Cette habitude de ne jamais préconiser une action dont il ne soit prêt à subir toutes les conséquences et à partager tous les risques, le premier à l’attaque et le dernier dans la retraite, est chez Van der Lubbe, une vieille habitude. Avant de quitter la Hollande, il y militait dans les rangs des jeunesses communistes ; et son intrépidité dans les rencontres avec la police lui avait valu une étrange renommée, fruit d’innombrables passages à tabac. À Leyde, aujourd’hui encore, les gamins des rues se livrent à un jeu barbare : tous à la fois se jettent sur le plus fort d’entre eux, et le rouent de coups jusqu’à extinction. Ce jeu s’appelle : le jeu du petit Van der Lubbe.

Comprenez-vous maintenant pourquoi « Van der Lubbe le provocateur » est honni chaque jour par la presse bourgeoise et pseudo-révolutionnaire de tous les pays ? Eux aussi jouent, à leur façon, le jeu du petit Lubbe. L’indépendance, le mépris des préjugés, le sentiment de la responsabilité personnelle sont des motifs plus que suffisants à la haine du troupeau humain.
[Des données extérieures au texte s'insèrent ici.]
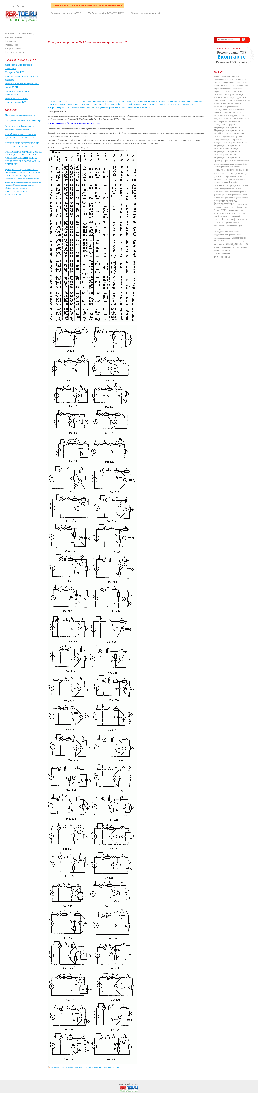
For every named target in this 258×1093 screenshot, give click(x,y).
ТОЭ (226, 219)
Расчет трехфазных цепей (227, 190)
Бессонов (226, 76)
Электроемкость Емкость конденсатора (23, 120)
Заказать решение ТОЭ (20, 59)
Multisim (217, 76)
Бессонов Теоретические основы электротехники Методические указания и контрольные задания (230, 81)
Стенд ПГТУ (220, 210)
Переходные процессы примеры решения (227, 159)
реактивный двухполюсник (236, 198)
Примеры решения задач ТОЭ (66, 13)
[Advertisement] (128, 72)
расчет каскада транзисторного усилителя (230, 175)
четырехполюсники (222, 238)
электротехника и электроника (225, 255)
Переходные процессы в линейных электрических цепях (229, 133)
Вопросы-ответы (13, 48)
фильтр (229, 223)
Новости (11, 109)
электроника (219, 244)
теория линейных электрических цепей (229, 214)
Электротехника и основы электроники (95, 101)
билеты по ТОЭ (227, 85)
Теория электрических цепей (146, 13)
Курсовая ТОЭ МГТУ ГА (230, 112)
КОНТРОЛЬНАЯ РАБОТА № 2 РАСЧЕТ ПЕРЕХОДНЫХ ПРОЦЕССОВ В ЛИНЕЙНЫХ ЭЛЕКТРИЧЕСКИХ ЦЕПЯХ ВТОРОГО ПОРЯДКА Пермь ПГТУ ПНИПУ (23, 158)
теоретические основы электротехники (228, 211)
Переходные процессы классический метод (227, 147)
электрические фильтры (236, 241)
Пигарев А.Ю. (241, 164)
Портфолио (11, 41)
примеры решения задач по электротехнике (231, 171)
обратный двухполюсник (229, 121)
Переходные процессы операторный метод (227, 153)
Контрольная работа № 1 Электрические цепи (69, 107)
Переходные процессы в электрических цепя (228, 138)
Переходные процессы (227, 127)
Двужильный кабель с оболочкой (228, 89)
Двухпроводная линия (223, 91)
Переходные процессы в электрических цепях (230, 141)
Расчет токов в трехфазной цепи (231, 187)
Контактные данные (227, 48)
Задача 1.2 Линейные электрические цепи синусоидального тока (228, 106)
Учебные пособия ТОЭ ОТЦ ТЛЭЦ (106, 13)
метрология (232, 118)
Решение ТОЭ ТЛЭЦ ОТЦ (60, 101)
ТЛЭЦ (218, 219)
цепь (241, 226)
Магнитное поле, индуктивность (20, 115)
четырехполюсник (232, 235)
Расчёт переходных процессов (227, 184)
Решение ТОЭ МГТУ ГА (224, 207)
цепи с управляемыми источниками (226, 224)
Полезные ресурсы (14, 52)
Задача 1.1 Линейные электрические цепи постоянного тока (232, 101)
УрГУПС (219, 222)
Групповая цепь (242, 85)
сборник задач (241, 207)
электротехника (237, 244)
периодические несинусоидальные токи (232, 162)
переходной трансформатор (225, 124)
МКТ (241, 118)
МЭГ (216, 121)
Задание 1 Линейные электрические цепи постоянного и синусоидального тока (230, 96)
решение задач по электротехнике (66, 1067)
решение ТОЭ (241, 204)
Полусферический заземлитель (227, 167)
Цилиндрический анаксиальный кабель (230, 229)
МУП (246, 118)
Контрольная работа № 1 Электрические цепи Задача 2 (122, 107)
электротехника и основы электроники (102, 1067)
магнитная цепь (220, 115)
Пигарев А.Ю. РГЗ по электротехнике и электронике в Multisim (21, 76)
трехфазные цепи (238, 219)
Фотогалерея (11, 44)
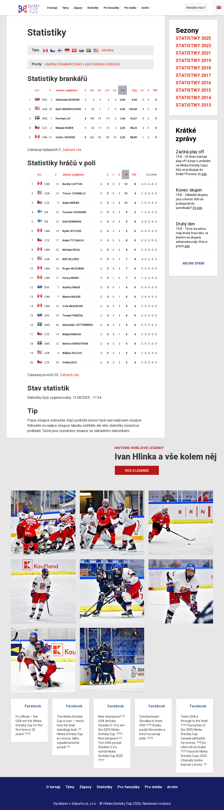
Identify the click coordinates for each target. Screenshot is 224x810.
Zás (107, 90)
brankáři (66, 64)
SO (142, 90)
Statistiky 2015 (193, 90)
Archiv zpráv (193, 263)
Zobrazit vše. (72, 150)
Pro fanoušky (128, 787)
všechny (107, 50)
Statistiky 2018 (193, 68)
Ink (114, 90)
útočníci (114, 64)
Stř (99, 90)
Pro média (153, 787)
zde (204, 174)
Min (92, 90)
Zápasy (85, 787)
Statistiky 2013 (193, 105)
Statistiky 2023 (193, 45)
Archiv (172, 787)
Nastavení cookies (156, 803)
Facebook (33, 706)
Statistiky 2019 (193, 60)
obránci (99, 64)
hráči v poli (83, 64)
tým (37, 90)
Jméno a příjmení (66, 90)
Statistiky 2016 (193, 82)
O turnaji (53, 787)
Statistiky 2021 (193, 53)
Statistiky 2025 (193, 38)
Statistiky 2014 (193, 97)
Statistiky (104, 787)
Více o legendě (137, 470)
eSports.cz (80, 803)
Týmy (69, 787)
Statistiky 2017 (193, 75)
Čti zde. (197, 208)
Ils sont autant de motifs à l’amitié et au respect des individus conscients d’eux-mêmes, et c’est pourquoi nous publions ici, comme contribution à sa mémoire, le carnet de route de Marinus Van der Lubbe.

André Prudhommeaux.
Avant propos à Marinus Van der Lubbe, Le Carnet de route d’un sans-patrie, brochure éditée par le Comité international Van der Lubbe (France), 1934, 16 p.